Your goal -
An exact transcript of every entry is required, without any of the pictures.

Data for this task below:

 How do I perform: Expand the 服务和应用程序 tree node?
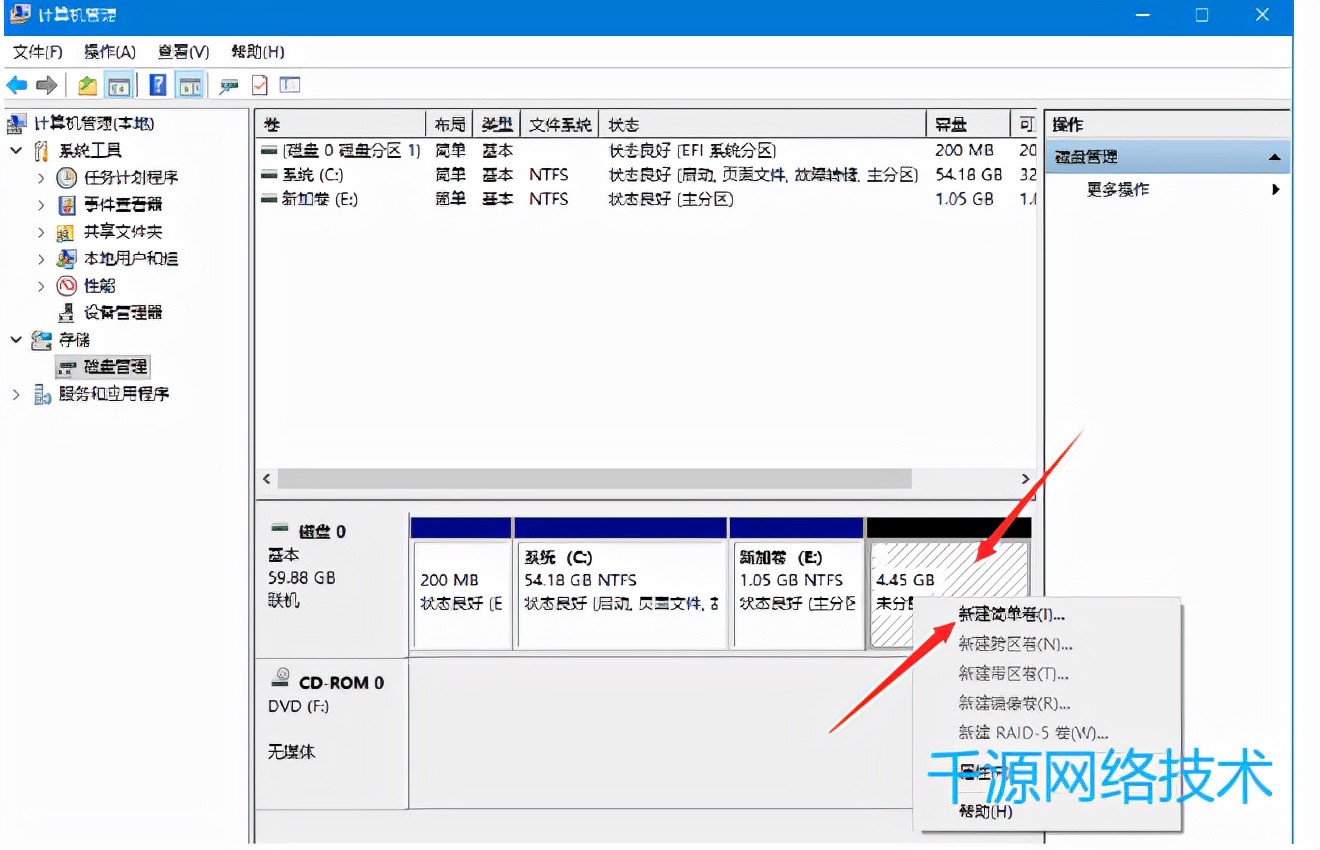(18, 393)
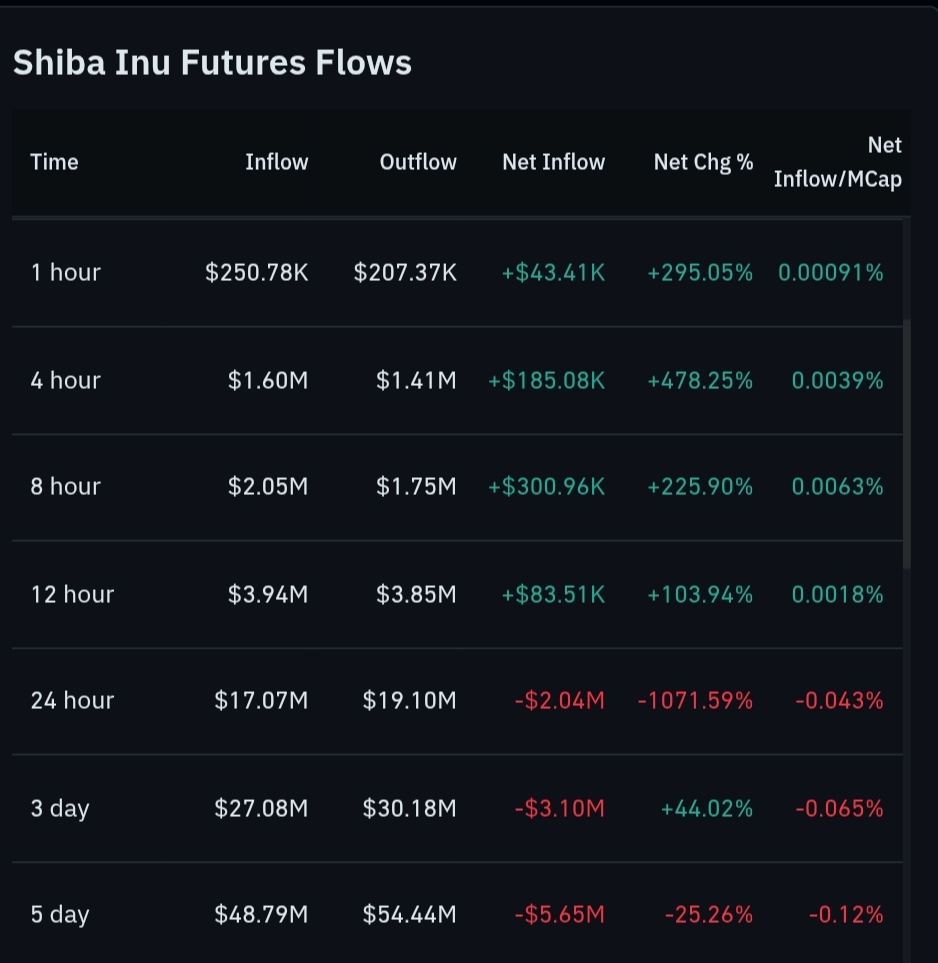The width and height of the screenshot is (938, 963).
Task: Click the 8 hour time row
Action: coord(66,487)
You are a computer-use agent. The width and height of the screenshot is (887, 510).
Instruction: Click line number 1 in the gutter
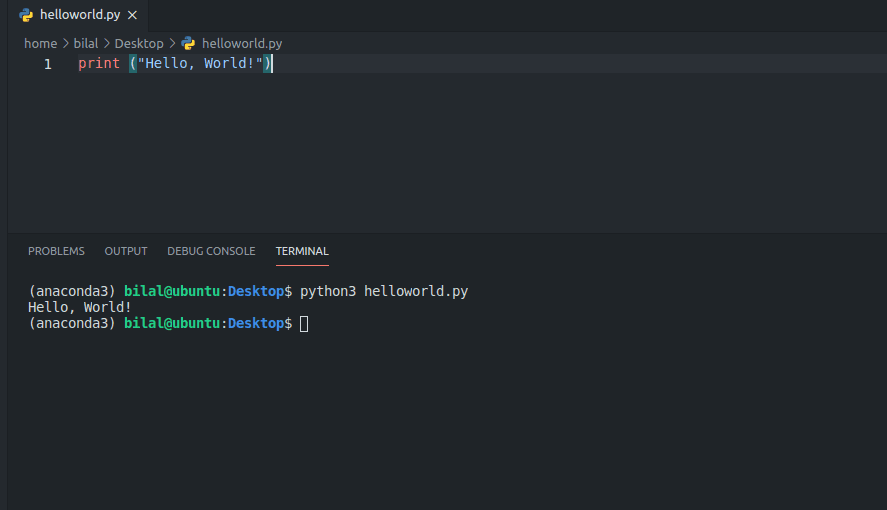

End of Data for this task.

Response to the task -
 How do I perform: Expand the 服务和应用程序 tree node?
(18, 393)
The width and height of the screenshot is (938, 963).
Task: Click the 8 hour time row
Action: coord(66,487)
You are a computer-use agent. The width and height of the screenshot is (887, 510).
Instruction: Click line number 1 in the gutter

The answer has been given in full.